Recopiez en entier, sans la moindre modification, l'article ci-dessous sur la politique de resserrement des liquidités menée par la Fed.

Extrait du texte:
————————

La Fed va continuer de resserrer les liquidités jusqu’à ce que tout casse


Par Brandon Smith − Le 14 novembre 2018 − Source Alt-Market.com


Il y a environ trois ans, en septembre 2015, j’ai écrit un article intitulé « Les vraies raisons pour lesquelles la Fed augmentera les taux d’intérêt », (« The real reasons why the Fed will hike interest rates »), dans lequel je prédisais que la Réserve fédérale, face aux critiques, poursuivrait bientôt un programme de hausse des taux d’intérêt même en cas de faiblesse économique. J’ai soutenu que ce plan ressemblerait quelque peu à ce que la Fed a fait au début des années 1930, une mesure qui a prolongé la Grande Dépression pendant de nombreuses années encore. Jusqu’à présent, ma prédiction s’est avérée exacte.


Malgré le fait que la Fed continue d’augmenter les taux en resserrant le nœud coulant autour de la prétendue « reprise » économique, il y a encore beaucoup de gens qui refusent d’accepter que la banque centrale implose délibérément la bulle financière qu’elle a passé ces dix dernières années à gonfler. Encore aujourd’hui, je vois encore des arguments proclamant que la Fed sera forcée de revenir en arrière si les marchés chutaient au-delà de 15% à 20%. Je vois aussi des affirmations selon lesquelles les responsables de la Fed comme Jérôme Powell feraient mieux de « commencer à chercher un autre emploi » parce que Donald Trump ne sera pas satisfait des politiques de la Fed qui pourraient causer un crash. C’est une pure illusion de la part de gens qui ne comprennent pas comment la Fed fonctionne.

————————

Section des données:
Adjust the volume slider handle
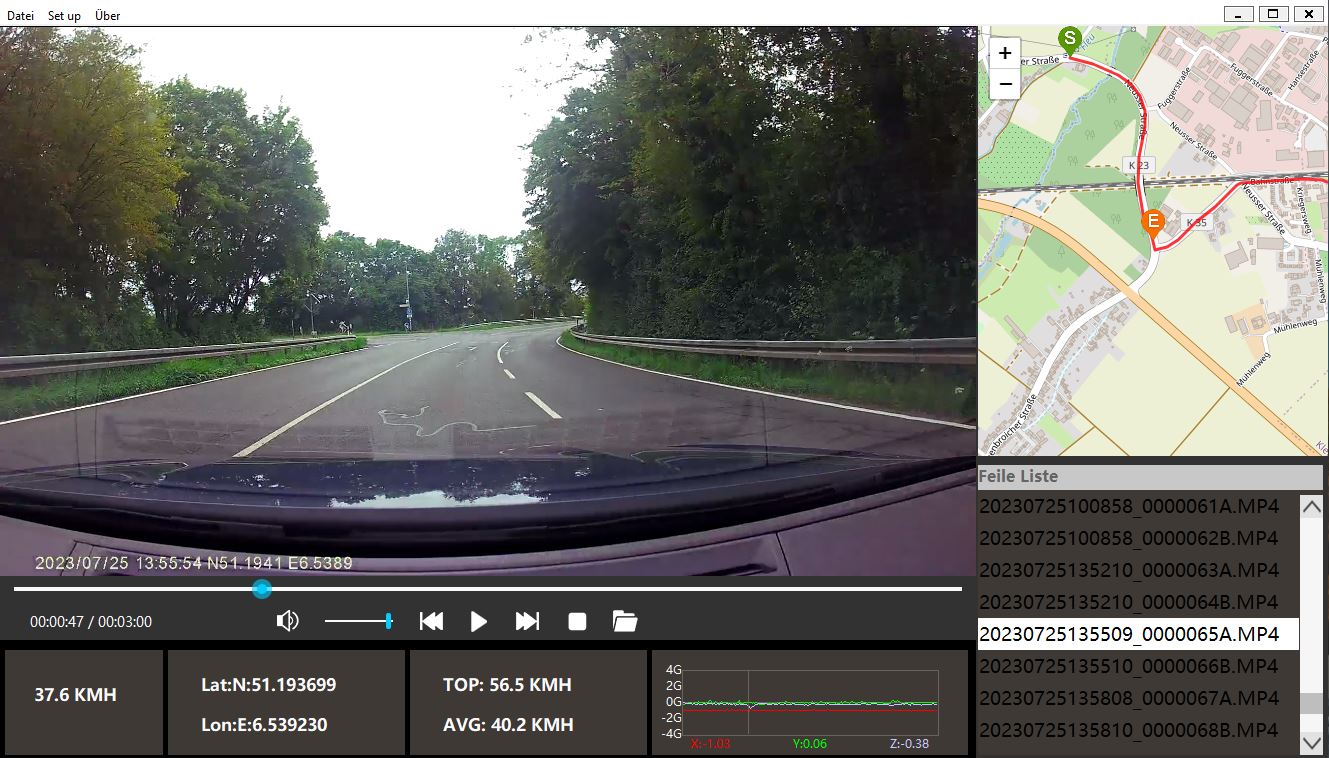 tap(388, 622)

————————

Réponse attendue:
La Fed va continuer de resserrer les liquidités jusqu’à ce que tout casse


Par Brandon Smith − Le 14 novembre 2018 − Source Alt-Market.com


Il y a environ trois ans, en septembre 2015, j’ai écrit un article intitulé « Les vraies raisons pour lesquelles la Fed augmentera les taux d’intérêt », (« The real reasons why the Fed will hike interest rates »), dans lequel je prédisais que la Réserve fédérale, face aux critiques, poursuivrait bientôt un programme de hausse des taux d’intérêt même en cas de faiblesse économique. J’ai soutenu que ce plan ressemblerait quelque peu à ce que la Fed a fait au début des années 1930, une mesure qui a prolongé la Grande Dépression pendant de nombreuses années encore. Jusqu’à présent, ma prédiction s’est avérée exacte.


Malgré le fait que la Fed continue d’augmenter les taux en resserrant le nœud coulant autour de la prétendue « reprise » économique, il y a encore beaucoup de gens qui refusent d’accepter que la banque centrale implose délibérément la bulle financière qu’elle a passé ces dix dernières années à gonfler. Encore aujourd’hui, je vois encore des arguments proclamant que la Fed sera forcée de revenir en arrière si les marchés chutaient au-delà de 15% à 20%. Je vois aussi des affirmations selon lesquelles les responsables de la Fed comme Jérôme Powell feraient mieux de « commencer à chercher un autre emploi » parce que Donald Trump ne sera pas satisfait des politiques de la Fed qui pourraient causer un crash. C’est une pure illusion de la part de gens qui ne comprennent pas comment la Fed fonctionne.